As we’ve seen before, a block in Ruby is just a piece of code wrapped between
do
and end
. Method symbols can be used together with an ampersand (&) as
a short-hand for blocks. This means that if we have a collection of objects
of class MyClass
, and they implement method my_method
, then its symbol is
:my_method
, and one could use the syntax &:my_method
to compact the following
block:
do |i|
i.my_method
end
Any method defined by the programmer can receive and call a block, either via the
yield
statement or the call
method. In this first example, we use yield
to
execute a block without parameters:
def call_block
puts "Before calling block"
yield
puts "After calling block"
end
call_block do
puts "This is block"
end
Output:
Before calling block
This is block
After calling block
The second example shows how to receive a block as a parameter with the ampersand
syntax, execute it with call
and pass parameters to it:
def call_block(&block)
puts "Before calling block"
block.call 4
puts "After calling block"

(Goal A) Could you rewrite the records as a numbered list, beginning at the first line of the records and stopping after the line that has "point(652,402)"? Skip blank lines, and leave the pictures out.
The passage on Ruby blocks and the records below it are unrelated material.

(The data)

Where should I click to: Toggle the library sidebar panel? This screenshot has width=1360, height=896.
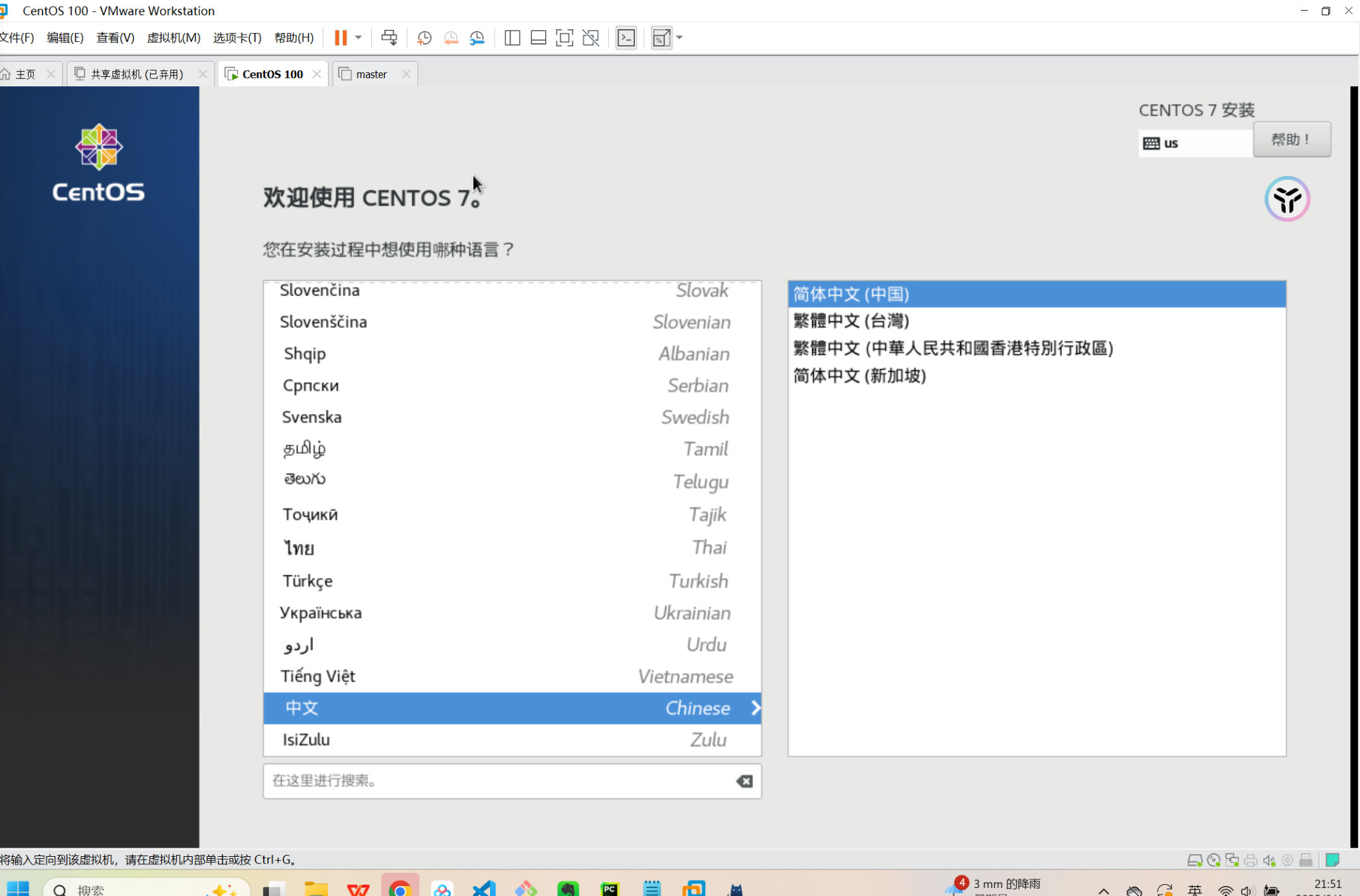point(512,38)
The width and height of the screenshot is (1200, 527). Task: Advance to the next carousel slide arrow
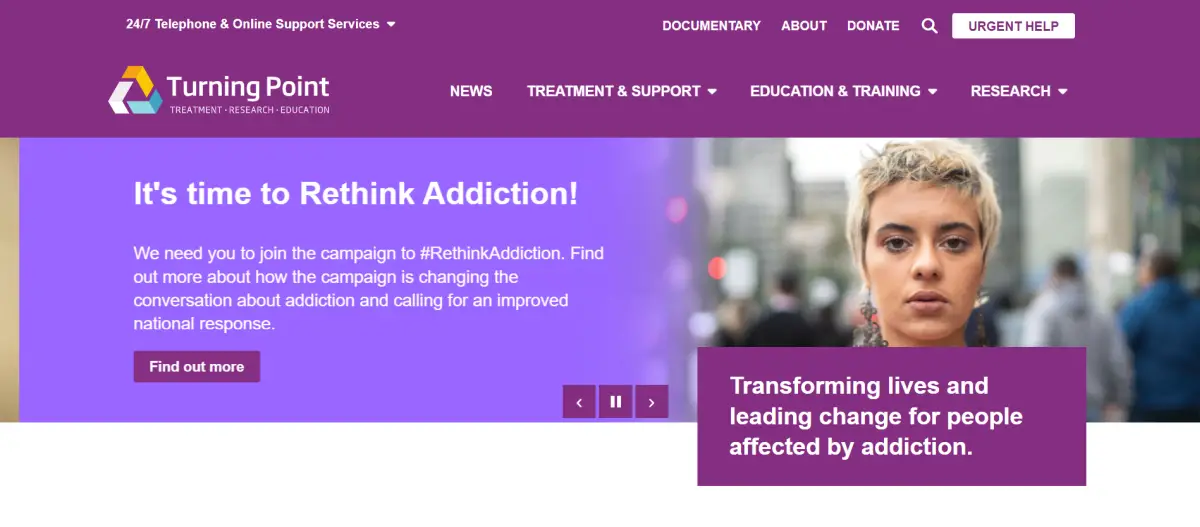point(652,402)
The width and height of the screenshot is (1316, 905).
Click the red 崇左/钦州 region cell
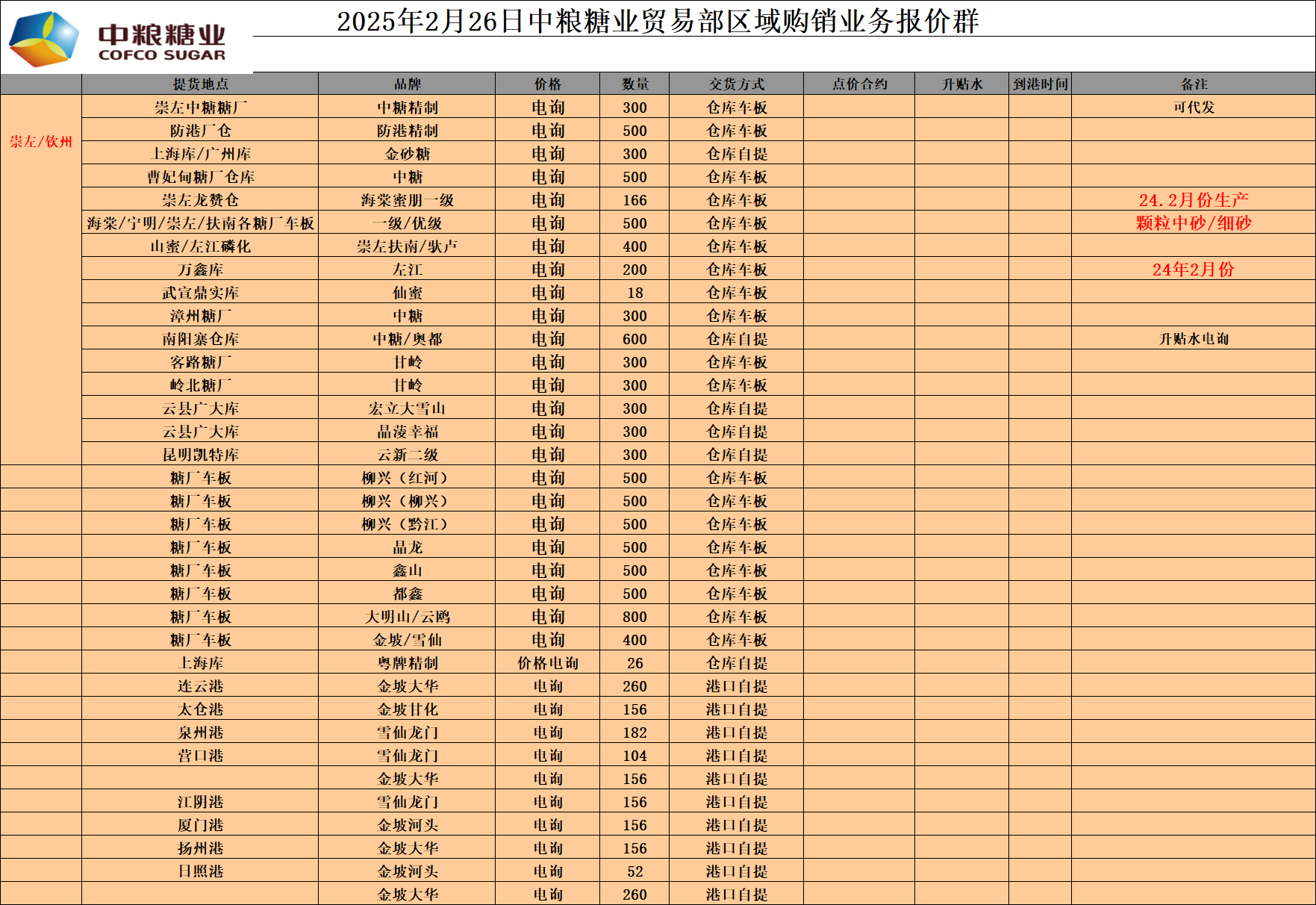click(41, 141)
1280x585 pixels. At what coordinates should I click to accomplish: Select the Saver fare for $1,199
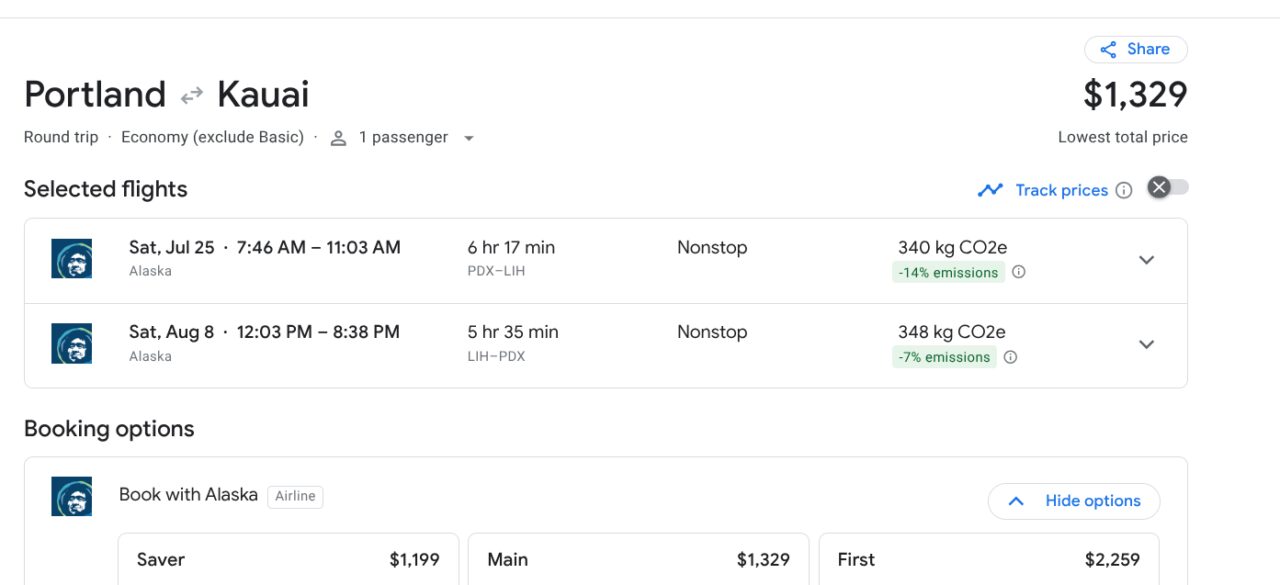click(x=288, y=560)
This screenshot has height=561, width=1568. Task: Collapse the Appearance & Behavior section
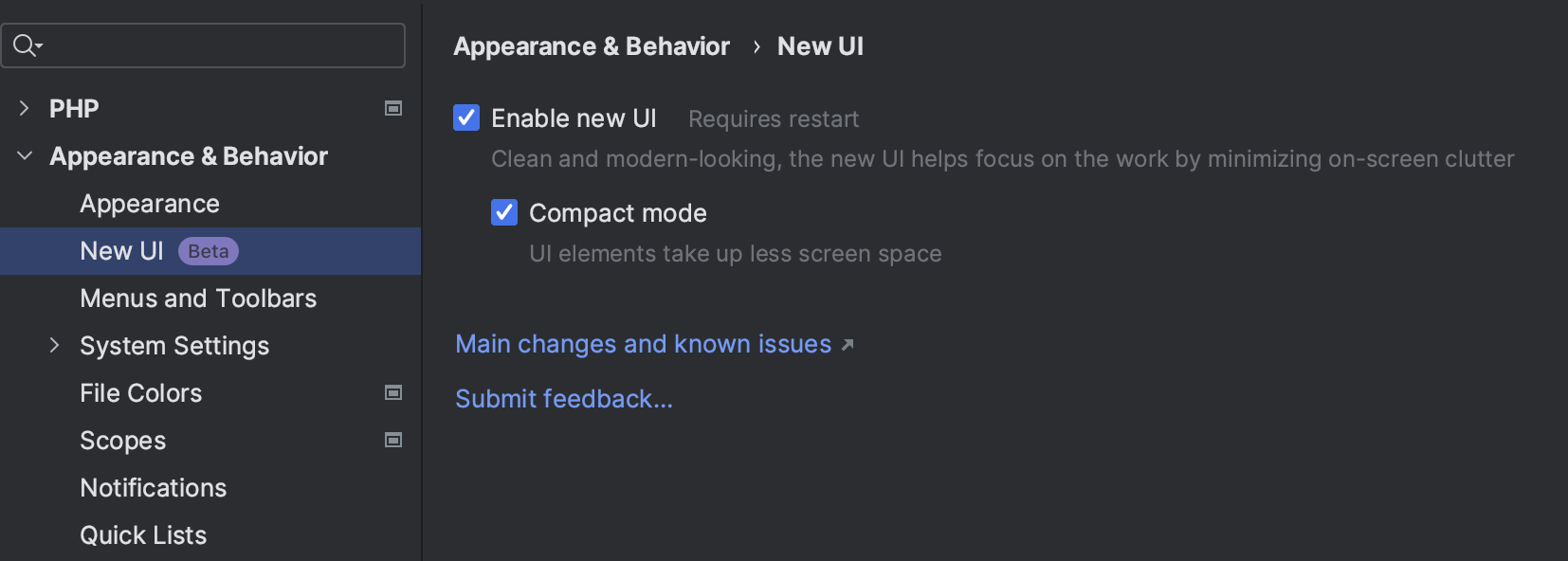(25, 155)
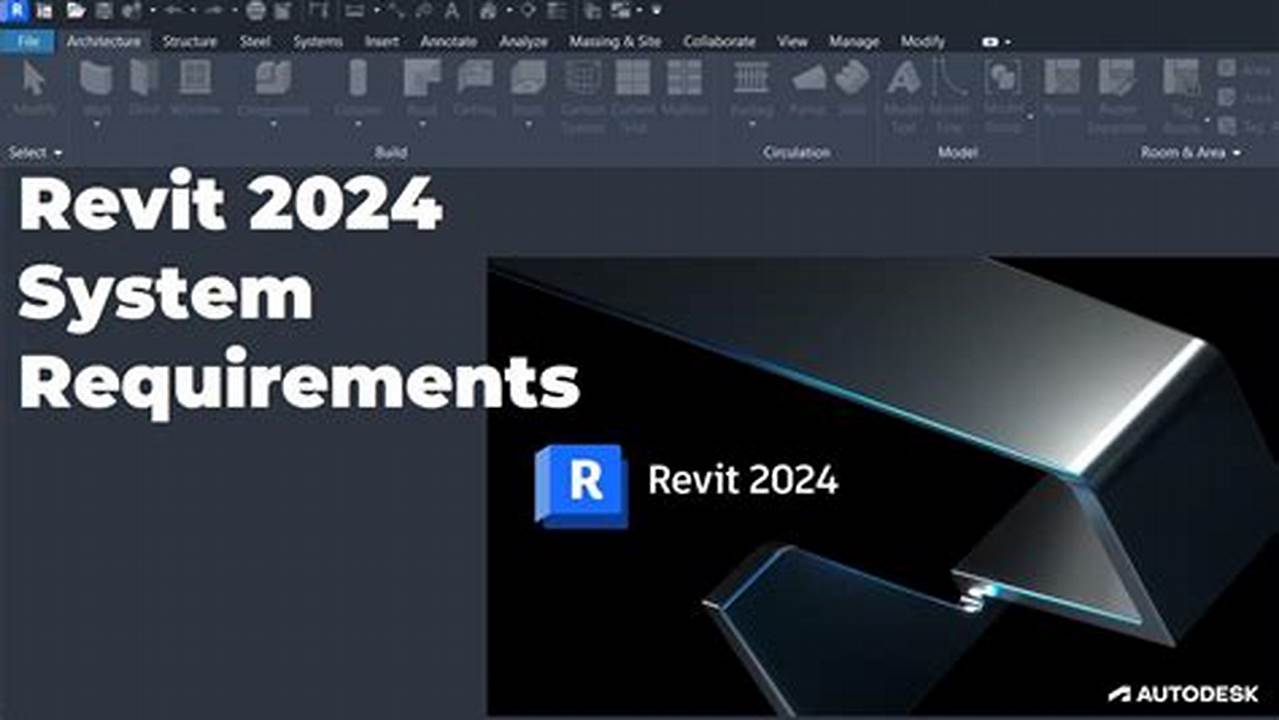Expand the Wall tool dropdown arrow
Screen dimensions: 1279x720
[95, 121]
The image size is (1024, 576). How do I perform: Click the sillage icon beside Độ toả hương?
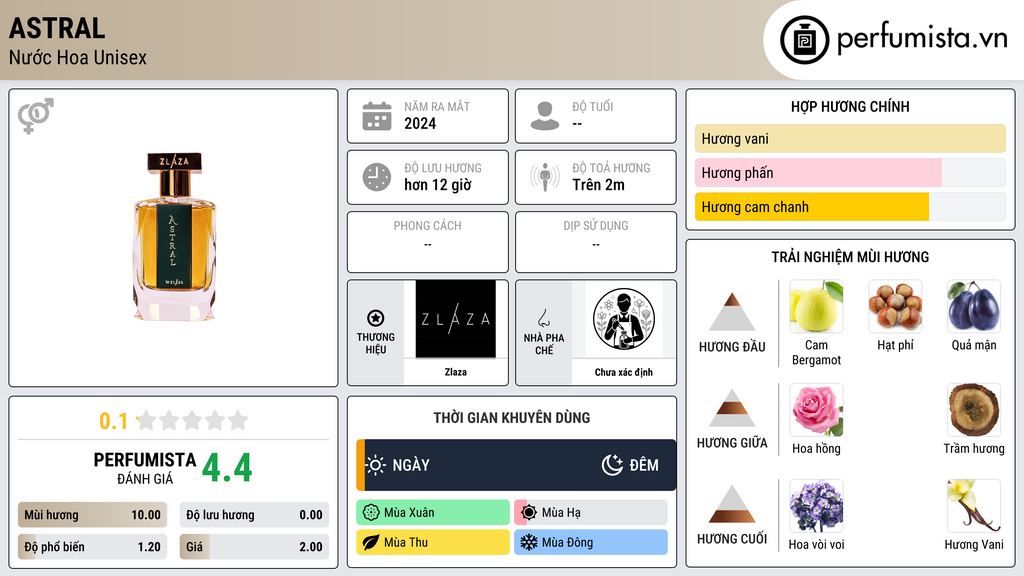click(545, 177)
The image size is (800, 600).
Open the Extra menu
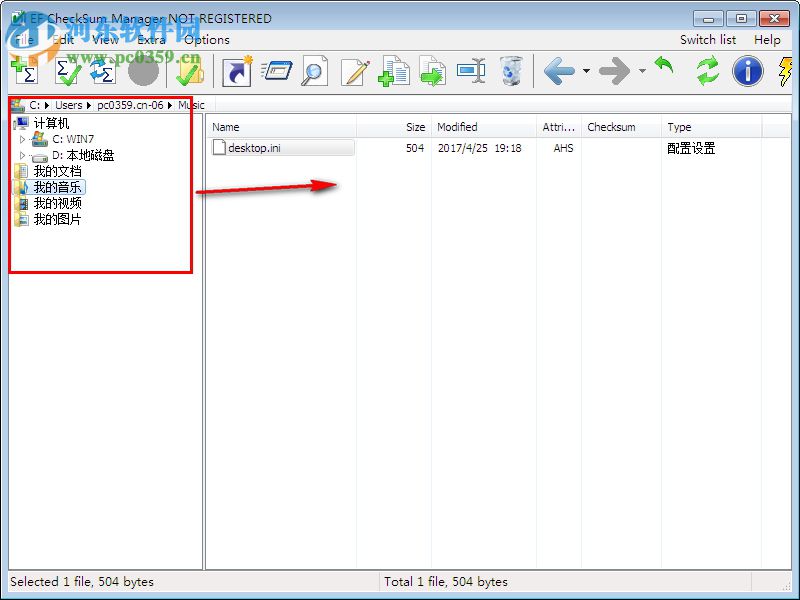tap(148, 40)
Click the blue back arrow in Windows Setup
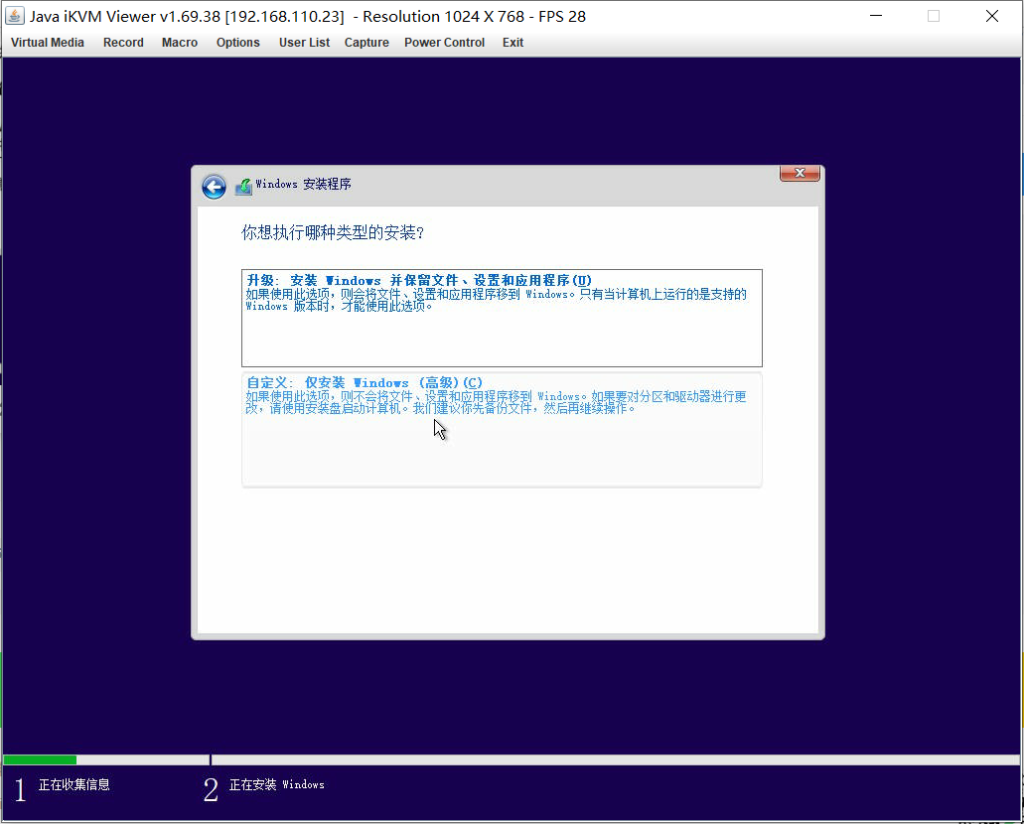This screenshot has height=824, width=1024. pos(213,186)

(Goal B) According to the passage on Ruby blocks, what are the two ways a method defined by the programmer can call a block it receives?

(Final result A)
1. Where should I click to: Toggle the library sidebar panel? This screenshot has width=1360, height=896.
2. point(512,38)
3. The width and height of the screenshot is (1200, 527). Task: Advance to the next carousel slide arrow
4. point(652,402)

(Final result B) Through the yield statement or the call method.